Changer d’environnement
De ces constats a surgi une démarche inédite : élaborer un cahier des charges permettant de faire fabriquer des remorques mieux adaptées aux contraintes des poissonniers. La démarche collégiale entre les professionnels et la Carsat Bretagne a donné lieu à des discussions qui ont duré un an. Elles furent animées mais elles ont permis de ne rien laisser au hasard. Comme sur la profondeur de l’étal de glace, qui a été ramenée de 1,10 m à 85 cm et complétée par une tablette en inox de 40 cm, côté clients. En apparence, cette disposition réduit la surface de vente mais l’expérience de la poissonnerie Nicolini montre qu’elle n’a pas altéré le chiffre d’affaires, bien au contraire. “Les clients ont de la place pour poser leur panier”, souligne le patron. Un confort qui les incite à prendre leur temps pour acheter les produits de la pêche. En créant une zone tampon, cette tablette a également permis de supprimer la vitre qui protégeait la marchandise. Lors de la mise en place de la remorque, plus besoin de lever les bacs à bout de bras pour déverser la glace par-dessus. “Désormais, on prend appui sur la bordure inox et on vide les bacs. On peut les basculer à deux”, se réjouit Rino Nicolini.

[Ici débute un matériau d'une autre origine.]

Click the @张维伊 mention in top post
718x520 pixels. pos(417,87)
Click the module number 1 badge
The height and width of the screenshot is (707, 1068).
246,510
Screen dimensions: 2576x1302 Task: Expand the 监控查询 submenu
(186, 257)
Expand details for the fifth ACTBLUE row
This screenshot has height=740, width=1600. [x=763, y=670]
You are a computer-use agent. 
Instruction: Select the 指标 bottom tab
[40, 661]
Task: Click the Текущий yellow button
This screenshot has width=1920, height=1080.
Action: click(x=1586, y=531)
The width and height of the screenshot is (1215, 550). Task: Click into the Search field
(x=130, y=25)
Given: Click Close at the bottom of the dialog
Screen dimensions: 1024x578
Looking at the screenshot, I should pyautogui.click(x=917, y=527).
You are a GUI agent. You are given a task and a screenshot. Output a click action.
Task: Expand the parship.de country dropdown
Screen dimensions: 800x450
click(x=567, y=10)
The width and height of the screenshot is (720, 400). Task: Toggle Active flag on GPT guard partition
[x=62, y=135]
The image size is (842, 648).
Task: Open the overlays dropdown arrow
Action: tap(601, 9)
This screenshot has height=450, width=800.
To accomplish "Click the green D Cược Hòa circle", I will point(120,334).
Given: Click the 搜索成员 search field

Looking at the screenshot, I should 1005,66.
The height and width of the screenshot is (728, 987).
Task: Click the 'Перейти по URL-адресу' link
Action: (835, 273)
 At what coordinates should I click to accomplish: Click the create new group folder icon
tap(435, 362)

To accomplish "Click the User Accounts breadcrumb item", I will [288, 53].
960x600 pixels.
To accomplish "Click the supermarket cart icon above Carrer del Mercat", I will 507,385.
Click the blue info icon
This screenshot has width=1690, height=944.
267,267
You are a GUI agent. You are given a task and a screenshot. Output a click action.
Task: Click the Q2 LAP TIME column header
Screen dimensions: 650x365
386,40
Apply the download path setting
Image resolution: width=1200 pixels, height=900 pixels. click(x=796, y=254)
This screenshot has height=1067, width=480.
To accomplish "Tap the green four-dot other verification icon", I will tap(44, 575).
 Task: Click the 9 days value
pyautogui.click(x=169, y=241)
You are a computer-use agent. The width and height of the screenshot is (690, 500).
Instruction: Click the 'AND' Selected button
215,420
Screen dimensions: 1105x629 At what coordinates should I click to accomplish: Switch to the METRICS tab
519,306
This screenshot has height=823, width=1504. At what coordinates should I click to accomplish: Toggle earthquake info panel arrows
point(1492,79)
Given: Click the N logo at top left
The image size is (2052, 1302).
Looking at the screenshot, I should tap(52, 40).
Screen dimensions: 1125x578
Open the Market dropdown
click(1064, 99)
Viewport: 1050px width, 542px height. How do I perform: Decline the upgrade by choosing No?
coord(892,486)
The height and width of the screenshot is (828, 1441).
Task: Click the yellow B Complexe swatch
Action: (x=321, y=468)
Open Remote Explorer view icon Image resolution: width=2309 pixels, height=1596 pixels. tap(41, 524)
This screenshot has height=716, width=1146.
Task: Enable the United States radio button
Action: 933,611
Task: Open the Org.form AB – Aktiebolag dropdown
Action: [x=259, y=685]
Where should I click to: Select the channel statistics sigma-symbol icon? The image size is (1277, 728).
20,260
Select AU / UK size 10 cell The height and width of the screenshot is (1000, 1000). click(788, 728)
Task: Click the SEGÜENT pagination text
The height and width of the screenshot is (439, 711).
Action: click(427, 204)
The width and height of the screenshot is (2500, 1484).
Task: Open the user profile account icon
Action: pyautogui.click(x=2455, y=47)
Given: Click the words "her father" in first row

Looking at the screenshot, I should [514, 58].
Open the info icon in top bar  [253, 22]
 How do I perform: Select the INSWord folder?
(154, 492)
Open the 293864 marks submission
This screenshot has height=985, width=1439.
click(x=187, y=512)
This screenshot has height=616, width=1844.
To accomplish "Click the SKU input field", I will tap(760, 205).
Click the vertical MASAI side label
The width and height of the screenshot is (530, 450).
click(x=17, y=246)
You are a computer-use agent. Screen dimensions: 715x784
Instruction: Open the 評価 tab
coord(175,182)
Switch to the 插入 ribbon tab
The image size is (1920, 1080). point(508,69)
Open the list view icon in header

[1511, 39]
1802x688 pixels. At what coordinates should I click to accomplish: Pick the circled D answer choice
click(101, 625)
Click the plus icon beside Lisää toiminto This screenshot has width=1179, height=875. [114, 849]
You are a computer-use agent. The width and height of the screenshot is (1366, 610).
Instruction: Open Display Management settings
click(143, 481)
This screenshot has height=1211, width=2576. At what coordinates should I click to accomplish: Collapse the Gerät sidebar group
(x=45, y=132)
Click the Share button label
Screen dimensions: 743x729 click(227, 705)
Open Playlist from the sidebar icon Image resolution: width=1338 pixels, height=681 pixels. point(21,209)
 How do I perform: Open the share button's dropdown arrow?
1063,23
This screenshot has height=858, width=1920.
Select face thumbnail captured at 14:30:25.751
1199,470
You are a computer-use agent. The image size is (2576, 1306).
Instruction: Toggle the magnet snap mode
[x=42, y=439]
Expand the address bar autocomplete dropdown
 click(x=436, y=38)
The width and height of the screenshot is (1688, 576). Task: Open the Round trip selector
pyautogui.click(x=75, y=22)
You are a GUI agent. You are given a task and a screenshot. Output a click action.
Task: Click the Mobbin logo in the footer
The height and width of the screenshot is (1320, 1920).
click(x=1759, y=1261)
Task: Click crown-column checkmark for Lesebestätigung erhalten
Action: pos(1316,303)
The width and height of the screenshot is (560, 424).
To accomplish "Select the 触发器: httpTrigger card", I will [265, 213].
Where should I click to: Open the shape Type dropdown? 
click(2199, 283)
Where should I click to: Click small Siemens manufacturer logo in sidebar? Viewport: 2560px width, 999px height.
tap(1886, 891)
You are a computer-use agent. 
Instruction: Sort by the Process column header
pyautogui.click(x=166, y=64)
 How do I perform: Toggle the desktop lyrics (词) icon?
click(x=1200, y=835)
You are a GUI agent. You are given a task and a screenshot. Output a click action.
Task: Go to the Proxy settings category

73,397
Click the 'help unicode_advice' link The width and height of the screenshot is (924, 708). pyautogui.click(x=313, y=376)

La nouvelle remorque, qu’il utilise depuis mars 2022, est aussi plus courte : 7,50 m contre 11 m de long auparavant ce qui permet d’accéder à toutes les places de marchés mais il existe des rallonges pour compléter le linéaire de vente. Leur légèreté permet de les installer sans forcer. De même, la grande bâche qui servait de fond derrière les poissonniers a été remplacée par une série de petits panneaux légers qui demandent moins d’effort pour les manipuler. Quatre coffres, aménagés sous l’étal, permettent de ranger ces panneaux ainsi que du matériel (rallonges, emballages, bâches…). “On a fait faire des tiroirs en inox avec des roulements, ce qui évite de se pencher pour aller chercher des choses au fond”, explique Rino Nicolini qui confie s’être inspiré des meubles de cuisine suédois. Quant à la table de découpe, elle est devenue réglable pour s’adapter à chacun.
Des avancées techniques
La nouvelle remorque s’ouvre également à la mécanisation : “Une télécommande nous permet de déplacer la remorque avec un joystick”, se félicite le poissonnier. Ceci grâce à un moteur électrique alimenté par deux batteries qui se rechargent sur secteur durant la vente. Même progrès pour les ouvertures : “Avant, il fallait être deux pour soulever le hayon. Aujourd’hui une seule personne suffit. Elle ouvre de petits auvents latéraux puis elle déclenche des vérins électriques.” Cela allume automatiquement des LED permettant d’y voir clair pour l’installation de nuit. Pendant le marché, elles mettent en valeur la marchandise. Par ailleurs, la nouvelle remorque embarque une cuve de 100 litres. d’eau qui sert au nettoyage. “Ça nous évite d’aller chercher des seaux à l’autre bout du marché”, appuie Rino Nicolini. Même les terminaux à carte bancaire ont été intégrés grâce à des supports installés sur chaque pilier de la remorque. Plus besoin pour les poissonniers de se frayer un chemin, encombré et glissant, au milieu de leurs collègues pour s’emparer d’une machine. Certes, ces améliorations ont un prix : 100 000 € environ par remorque neuve. Cependant, la Carsat Bretagne accorde une “subvention prévention TPE ”, de 25 000 €. Dans le cas de Rino Nicolini, l’effort financier a, semble-t-il, été récompensé par une augmentation sensible de son chiffre affaires. La nouvelle remorque est devenue plus confortable mais aussi plus attractive pour les clients.